::: EXERCISE DATA
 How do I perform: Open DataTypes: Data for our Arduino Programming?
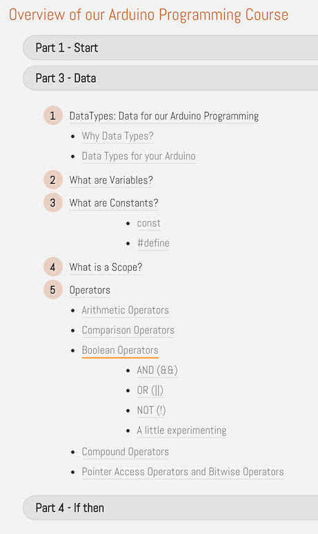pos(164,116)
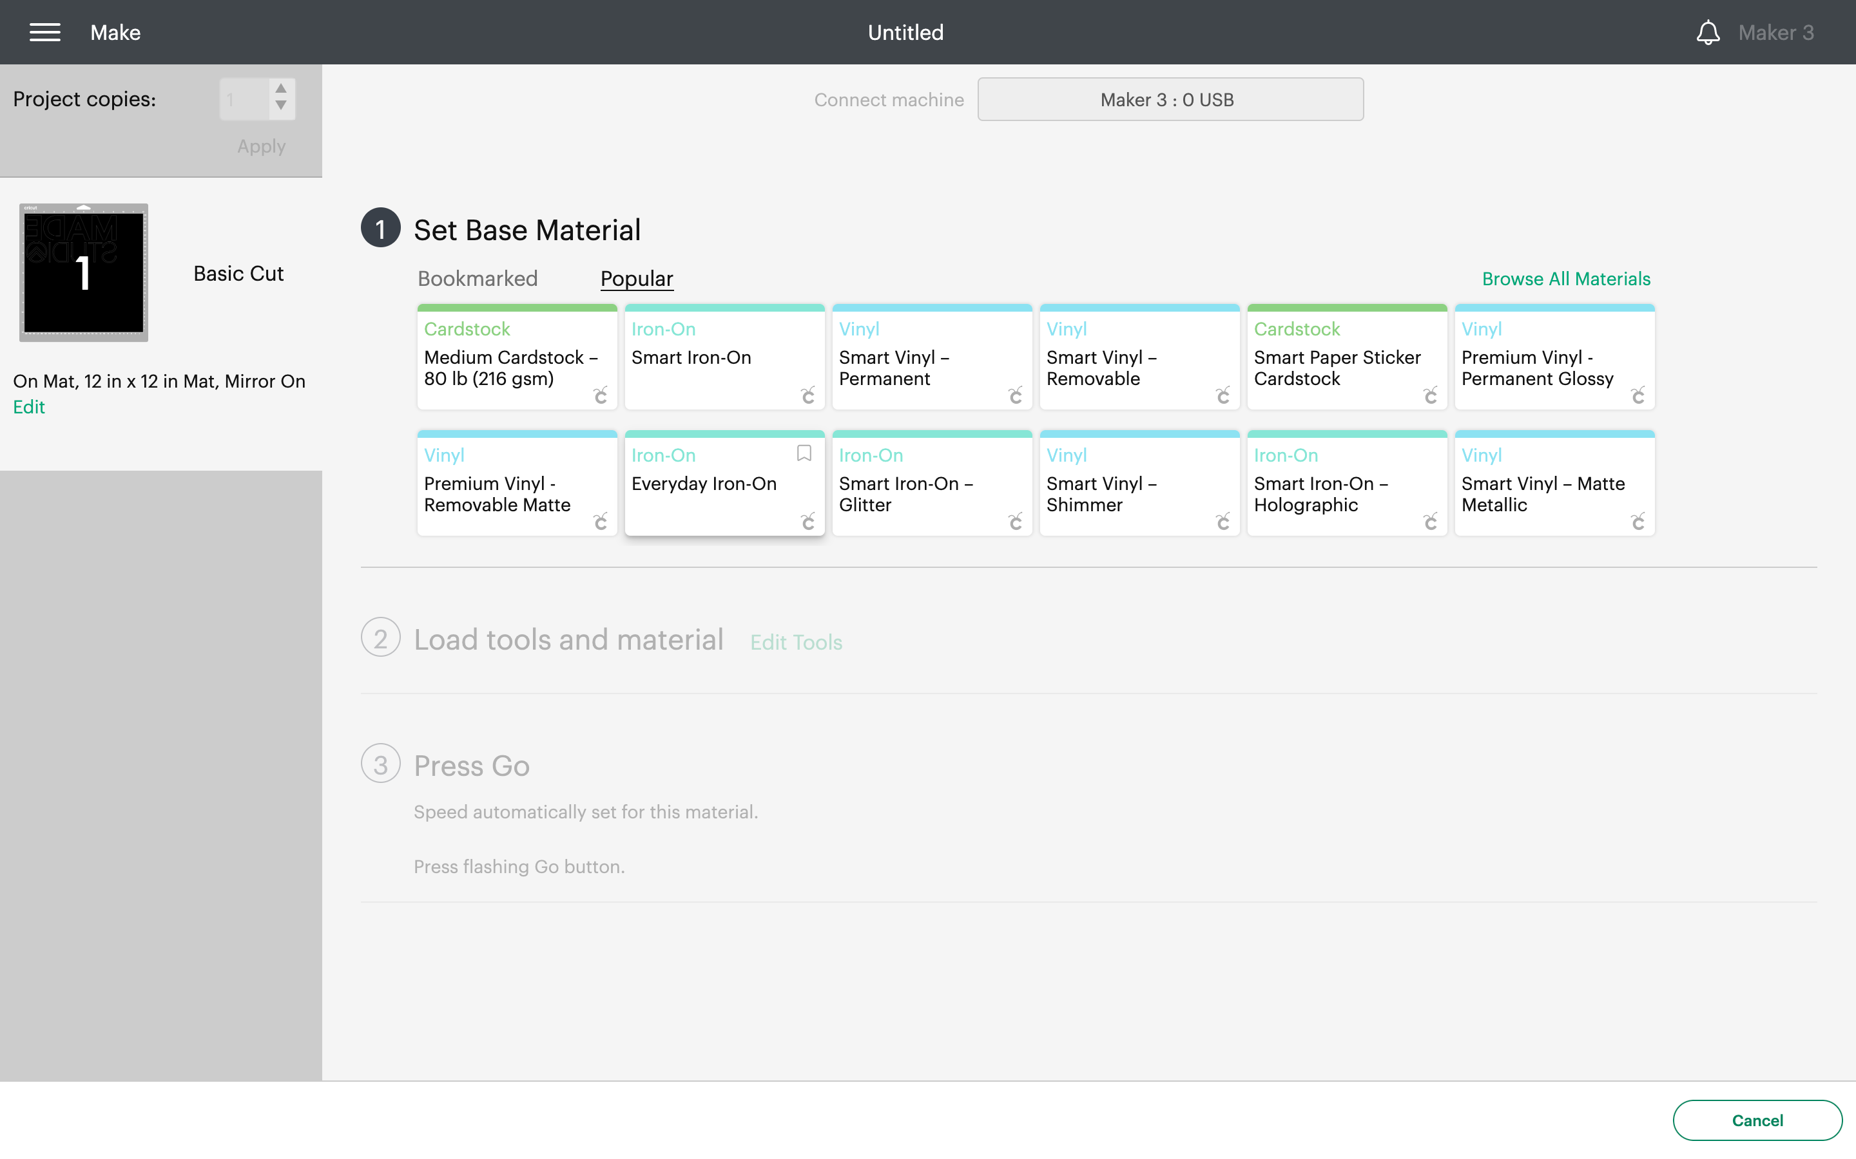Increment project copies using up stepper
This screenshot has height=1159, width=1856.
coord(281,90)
::::::
- _ASSIGNED TASK_
Your answer must be an exact reproduction of all entries, containing no pictures.

- _RESULT OF THE TASK_
 How do I perform: Open DataTypes: Data for our Arduino Programming?
pos(164,116)
Increment project copies using up stepper
This screenshot has height=1159, width=1856.
coord(281,90)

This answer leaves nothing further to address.